Atlanta-based BellSouth, one of the United States four remaining regional Bell operating companies, has added more weight to its VOIP portfolio this week with announced trials of a business-class IP Centrex offering.
The trials will begin in Columbia, S.C., and Miami, with more Southeast rollouts later this year, the company said.
BellSouth Corp. a month ago launched IP-enabled Centrex, which some call Centrex IP.
An offering to the carriers existing Centrex customer base—and one that the company has extended this week to its non-Centrex customers—it gave analog phone users access to IP telephony features such as Web-based click-to-dial, call forwarding, call logs, multisite calling plans, conferencing, remote dial access and unified messaging.

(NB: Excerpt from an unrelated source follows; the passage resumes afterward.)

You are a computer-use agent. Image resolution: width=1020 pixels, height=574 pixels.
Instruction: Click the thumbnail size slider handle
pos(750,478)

It was made possible, in BellSouths case, by the network deployment of the iMerge platform by Murray Hill, N.J.-based Lucent Technologies, which works alongside a traditional Central Office Class 5 switch.
The Class 5, to which all local PSTN (Public Switched Telephone Network) customers are tethered, switches local calls, tandems out to other switching offices and supplies calling features for both single-line and Centrex customers.
The Lucent iMerge platform gateways the TDM (time-division multiplexing) traffic out from the Class 5 to the IP network, merging it into the same dial plan with customers new IP-based sites, if desired, and “merging” the new IP sites into a hybrid IP-PSTN enterprise. Everyone gets uniform Centrex features and IP, Web-based control.
BellSouth this week extended that offer to its non-Centrex customers. Deployment in this case will vary widely with the customer, ranging from one- and two-line gateways for analog phones to the replacement of digital phone systems with IP phones, to installing on-prem gateways between existing PBX and the carrier.
For this service–true IP Centrex–soft switching and IP-to-PSTN gatewaying will be performed by a newly installed Siemens SURPASS hiQ softswitch and SURPASS hiG media gateway, from Siemens Network Convergence LLC, based in Chelmsford, Mass.
Like AT&T, BellSouth has integrated MPLS (Multiprotocol Label Switching) into its network core and edge for prioritizing voice traffic across its IP backbone and supporting service-level agreements regarding quality of service and incremental speed options.
Todd Smith, a BellSouth spokesman, said he expects pricing for IP Centrex to be competitive with traditional calling services. “Most of the cost involved, like with any IP migration, is upfront,” he said.
“We found, talking to our customers, it costs an average of $600 to $1,000 per user to upgrade to VOIP in the enterprise [if you switch to an IP PBX], just because you often have to upgrade your WAN and enable voice prioritization,” Smith said.
“A large reason for this announcement is so business customers, as they look at migrating to IP—whether its immediate or a few years down the road—know that we have a full portfolio of options. A lot are exploring and looking for counsel on how to move forward.”